EXERCISE GOAL
Copy the mailing-list message below from "I believe that" to "a compressive annotation.", switching "thematic raster file" to "classified raster file".

SOURCE EXCERPT
Re: [Qgis-developer] Band order in "Identify Features"

Lucena, Ivan ivan.lucena at pmldnet.com
Mon Mar 9 09:00:09 EDT 2009


Pete,

About the band order:

I filed a ticked about the sorting order: http://trac.osgeo.org/qgis/ticket/1567

About the band names:

I believe that ticked #1296 is about "class names associated with a cell in a thematic raster file". My suggestion was 
regarding the "band name" but I understand when you mention that it could be messy if the dataset does not 
provide a compressive annotation.

My best regards,

Ivan

>  -------Original Message-------
>  From: Peter Ersts <ersts at amnh.org>
>  Subject: Re: [Qgis-developer] Band order in "Identify Features"
>  Sent: Mar 08 '09 13:17
>  
>  Lucena, Ivan wrote:
>  > It looks like a bug to me but I could be wrong since I am not too familiar with QGIS, but the things is that if I 
load a
>  > raster dataset with more than 9 bands the "Identify Results" windows shows the pair {Band,Value} in the 
wrong
>  > order. I mean, it is in alphabetical order but it doesn't make sense for an usability point of view.
>  >  
>  
>  It is just an alphanumeric sorting. However since the band names are now
>  created/labeled sequentially on load, they should come up in the right
>  logical order in any list.  We chose to name the bands this way because
>  the band names stored in the raster file were not always correct or even
>  relevant causing confusion for newer users and for even more experienced
>  users.

EXTRACTED MATERIAL
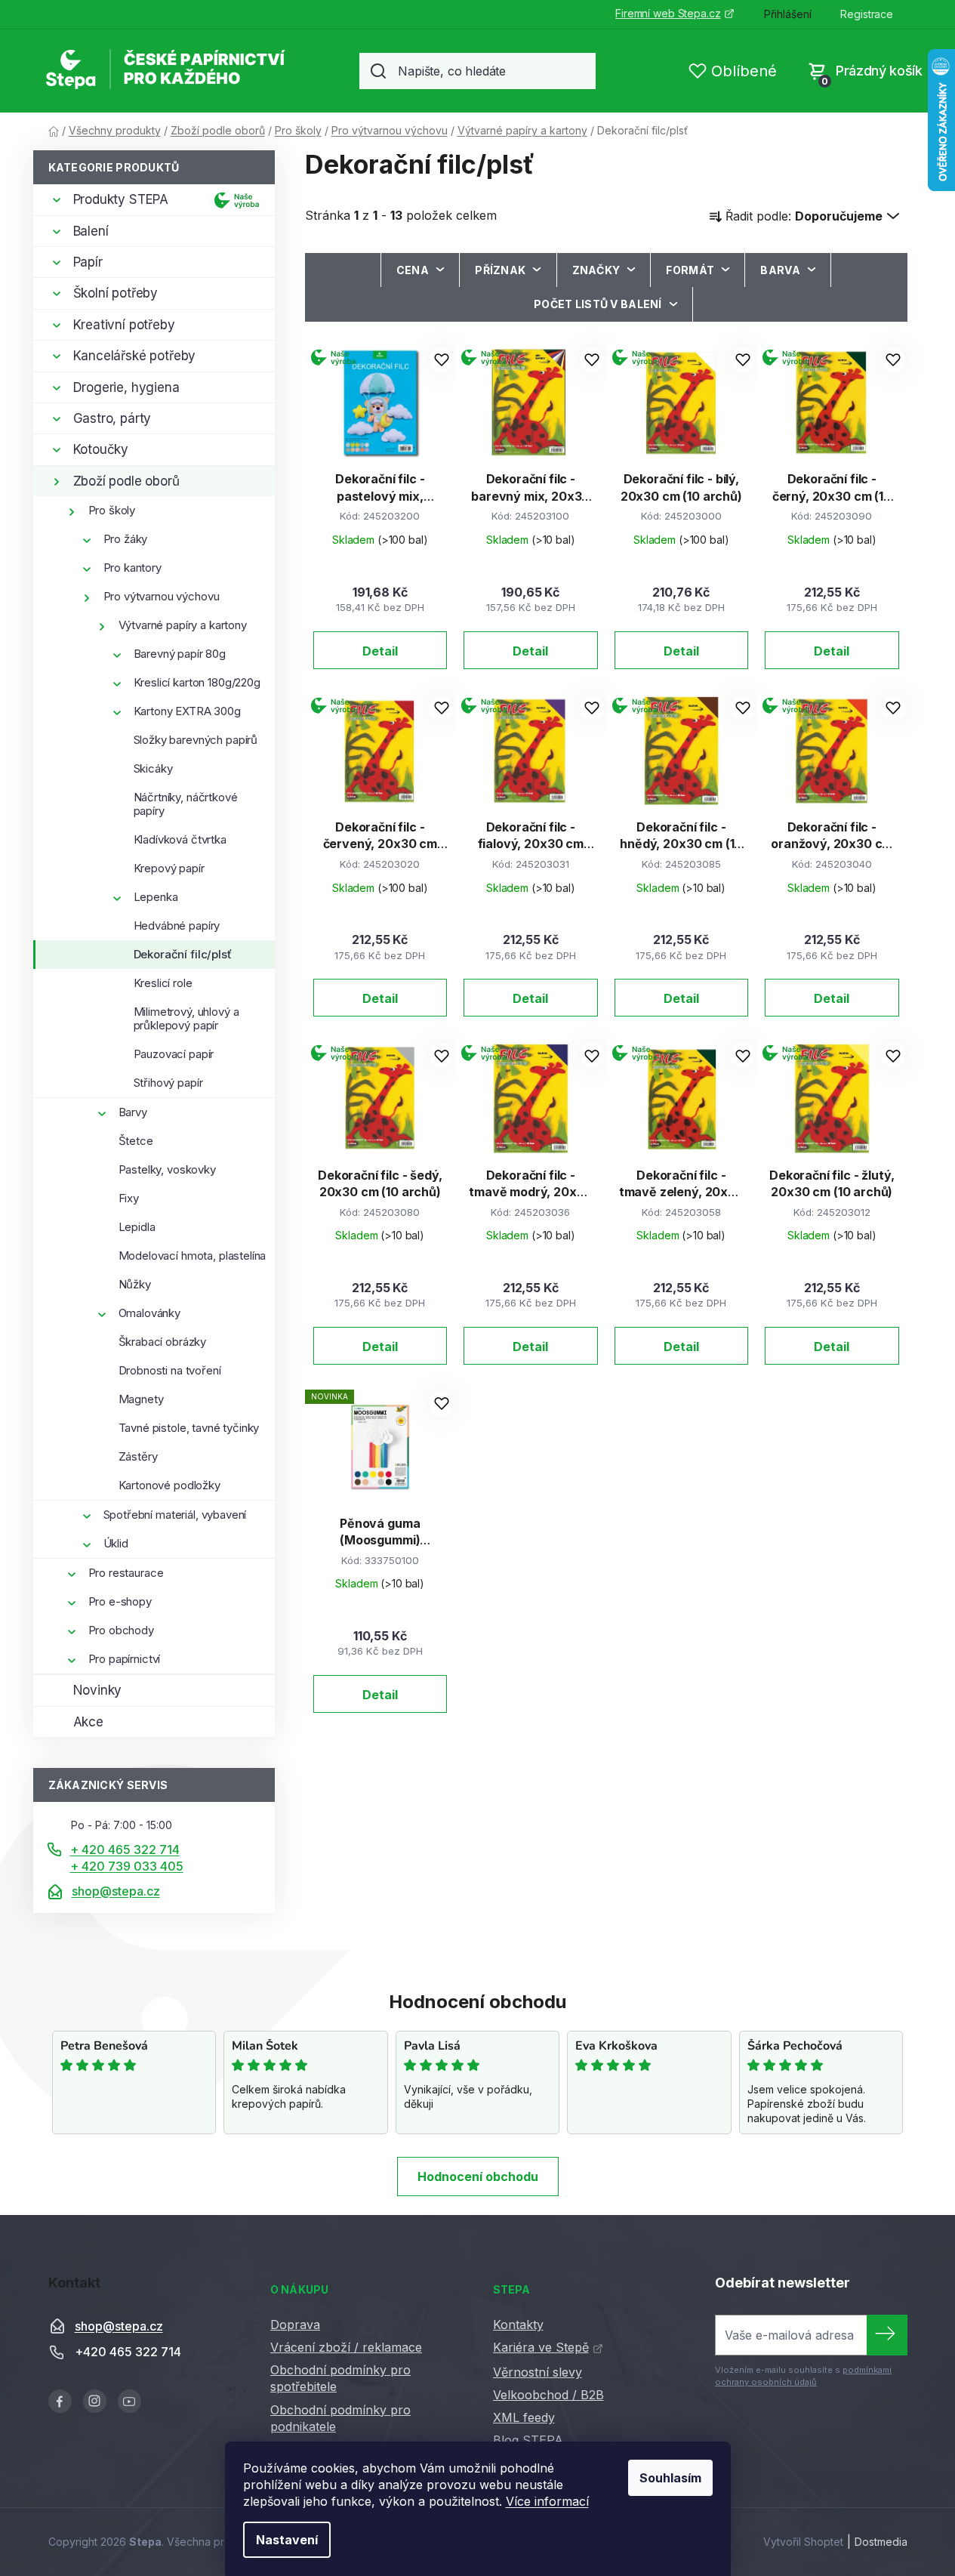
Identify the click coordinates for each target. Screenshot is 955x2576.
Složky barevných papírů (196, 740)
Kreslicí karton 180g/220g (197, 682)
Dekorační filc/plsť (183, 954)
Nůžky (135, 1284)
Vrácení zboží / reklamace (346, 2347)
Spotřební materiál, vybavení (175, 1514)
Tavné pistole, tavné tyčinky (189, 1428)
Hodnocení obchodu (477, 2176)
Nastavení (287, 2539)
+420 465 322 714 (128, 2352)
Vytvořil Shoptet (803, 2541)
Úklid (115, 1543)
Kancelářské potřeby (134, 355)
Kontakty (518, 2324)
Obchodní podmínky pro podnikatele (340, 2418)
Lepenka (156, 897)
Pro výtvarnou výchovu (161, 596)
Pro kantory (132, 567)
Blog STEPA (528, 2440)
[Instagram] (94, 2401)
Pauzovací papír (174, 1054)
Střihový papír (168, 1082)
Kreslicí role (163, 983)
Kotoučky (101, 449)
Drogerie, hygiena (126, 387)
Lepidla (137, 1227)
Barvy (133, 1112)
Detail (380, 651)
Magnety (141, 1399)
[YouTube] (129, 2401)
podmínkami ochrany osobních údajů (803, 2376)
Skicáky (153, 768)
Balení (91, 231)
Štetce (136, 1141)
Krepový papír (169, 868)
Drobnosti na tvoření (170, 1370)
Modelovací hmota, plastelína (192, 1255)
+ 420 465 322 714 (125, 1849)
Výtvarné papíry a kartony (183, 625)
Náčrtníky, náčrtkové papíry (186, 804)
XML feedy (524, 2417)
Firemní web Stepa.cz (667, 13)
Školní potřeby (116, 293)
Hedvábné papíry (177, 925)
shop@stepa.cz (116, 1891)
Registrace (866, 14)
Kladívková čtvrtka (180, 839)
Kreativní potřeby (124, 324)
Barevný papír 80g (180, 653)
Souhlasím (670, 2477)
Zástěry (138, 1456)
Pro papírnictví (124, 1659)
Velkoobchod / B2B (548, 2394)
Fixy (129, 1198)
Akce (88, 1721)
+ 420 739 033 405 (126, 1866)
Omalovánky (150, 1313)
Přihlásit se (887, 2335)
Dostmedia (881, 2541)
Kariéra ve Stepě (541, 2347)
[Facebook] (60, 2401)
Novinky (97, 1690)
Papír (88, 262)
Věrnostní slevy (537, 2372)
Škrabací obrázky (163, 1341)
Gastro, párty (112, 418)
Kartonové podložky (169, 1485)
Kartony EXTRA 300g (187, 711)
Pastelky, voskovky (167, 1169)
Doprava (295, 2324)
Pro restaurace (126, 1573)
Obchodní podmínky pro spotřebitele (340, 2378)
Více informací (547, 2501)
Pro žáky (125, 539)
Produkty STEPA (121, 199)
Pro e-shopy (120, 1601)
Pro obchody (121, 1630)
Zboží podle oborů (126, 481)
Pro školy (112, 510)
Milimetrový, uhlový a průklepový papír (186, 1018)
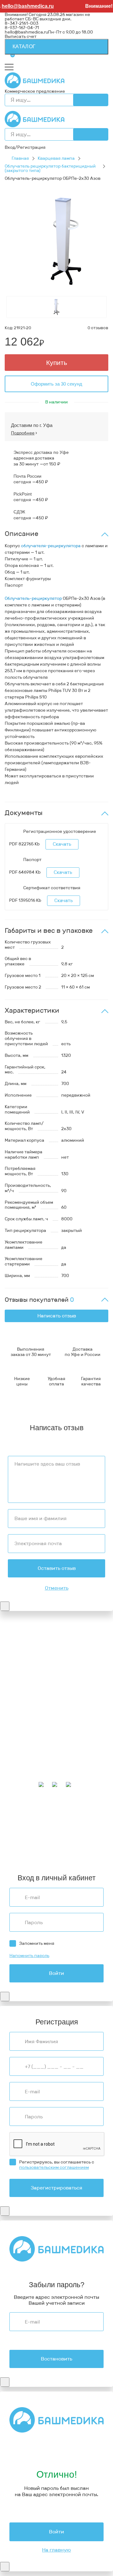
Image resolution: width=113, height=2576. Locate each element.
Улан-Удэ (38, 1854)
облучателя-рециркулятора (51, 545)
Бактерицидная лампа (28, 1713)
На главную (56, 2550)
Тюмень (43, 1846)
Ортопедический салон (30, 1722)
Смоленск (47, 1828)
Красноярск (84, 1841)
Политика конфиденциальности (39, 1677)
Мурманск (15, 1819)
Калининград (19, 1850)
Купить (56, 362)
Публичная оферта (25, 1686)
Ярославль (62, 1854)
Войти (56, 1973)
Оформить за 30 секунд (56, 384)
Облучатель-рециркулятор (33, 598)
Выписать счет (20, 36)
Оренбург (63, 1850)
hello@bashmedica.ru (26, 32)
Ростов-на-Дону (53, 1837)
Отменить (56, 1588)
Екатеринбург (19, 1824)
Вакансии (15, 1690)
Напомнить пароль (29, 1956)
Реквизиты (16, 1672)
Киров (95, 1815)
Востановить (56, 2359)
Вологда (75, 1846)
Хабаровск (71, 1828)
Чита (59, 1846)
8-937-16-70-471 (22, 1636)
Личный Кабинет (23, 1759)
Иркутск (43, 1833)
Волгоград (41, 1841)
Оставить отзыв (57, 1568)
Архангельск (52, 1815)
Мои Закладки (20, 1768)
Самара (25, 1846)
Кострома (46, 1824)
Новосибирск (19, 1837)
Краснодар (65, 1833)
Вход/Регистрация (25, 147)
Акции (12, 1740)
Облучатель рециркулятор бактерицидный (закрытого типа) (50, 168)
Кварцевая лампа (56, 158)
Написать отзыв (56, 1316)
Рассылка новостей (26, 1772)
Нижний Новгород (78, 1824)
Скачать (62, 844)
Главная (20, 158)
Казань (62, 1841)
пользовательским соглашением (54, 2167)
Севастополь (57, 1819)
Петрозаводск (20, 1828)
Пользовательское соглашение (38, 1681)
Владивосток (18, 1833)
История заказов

RESULT OF THIS TASK
I believe that ticked #1296 is about "class names associated with a cell in a classified raster file". My suggestion was 
regarding the "band name" but I understand when you mention that it could be messy if the dataset does not 
provide a compressive annotation.